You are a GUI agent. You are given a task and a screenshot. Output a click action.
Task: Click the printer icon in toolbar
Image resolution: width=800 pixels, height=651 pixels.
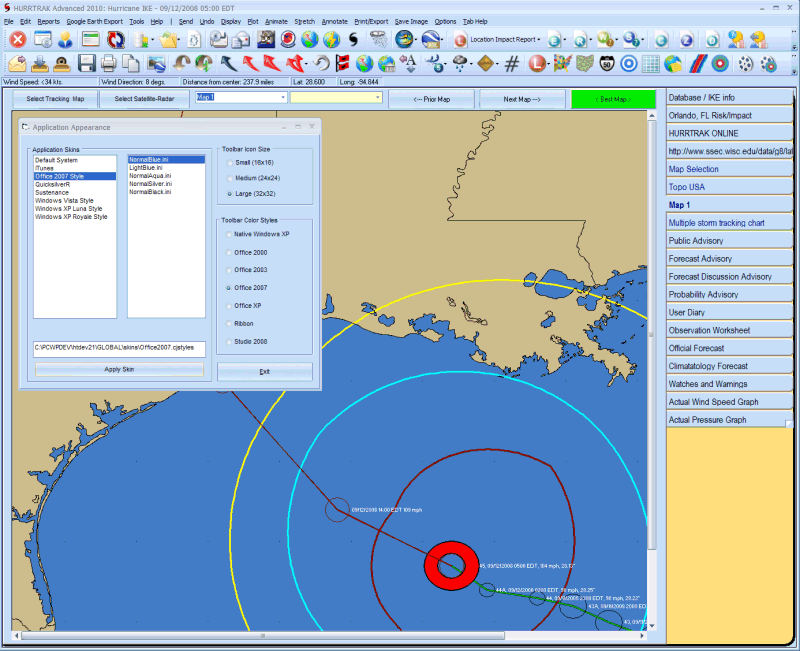coord(110,64)
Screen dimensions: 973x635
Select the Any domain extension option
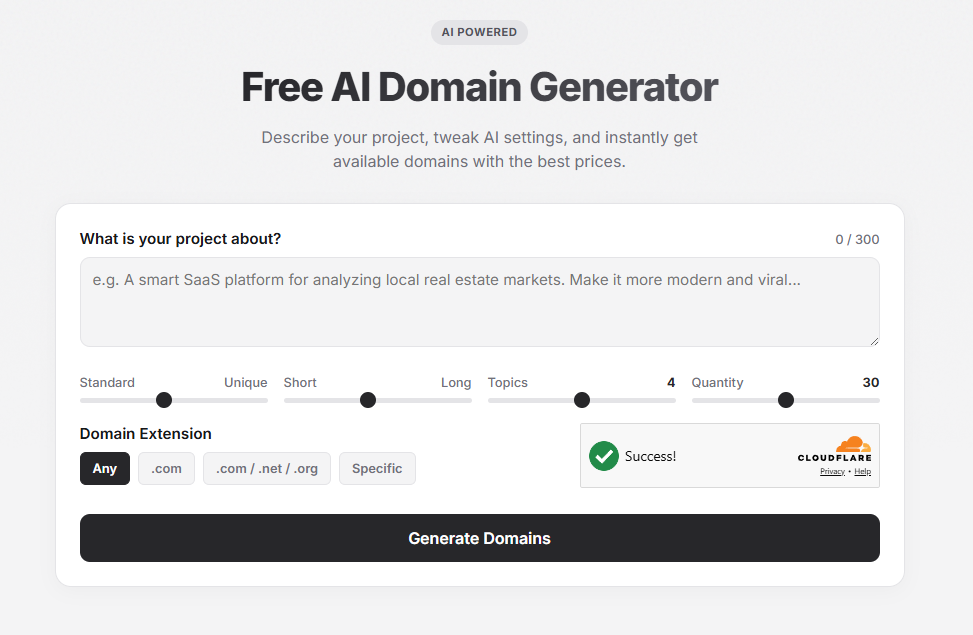(104, 468)
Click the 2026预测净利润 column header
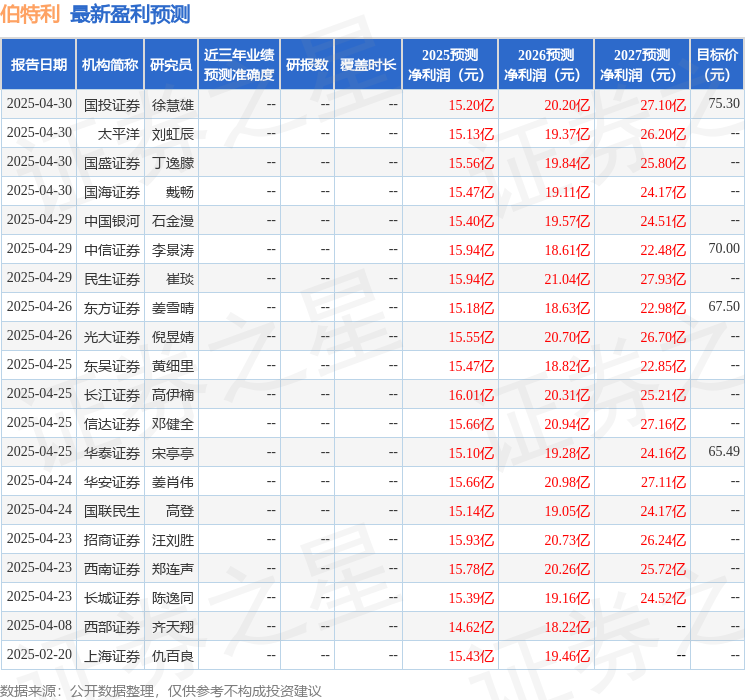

______________________________

[Task brief] Would it be possible to copy the material exactly, excluding the images?

[Completed task]
You are a GUI agent. You are given a task and a screenshot. Output a click action.
Task: Click the printer icon in toolbar
Image resolution: width=800 pixels, height=651 pixels.
coord(110,64)
Screen dimensions: 973x635
Select the Any domain extension option
(104, 468)
Click the 2026预测净利润 column header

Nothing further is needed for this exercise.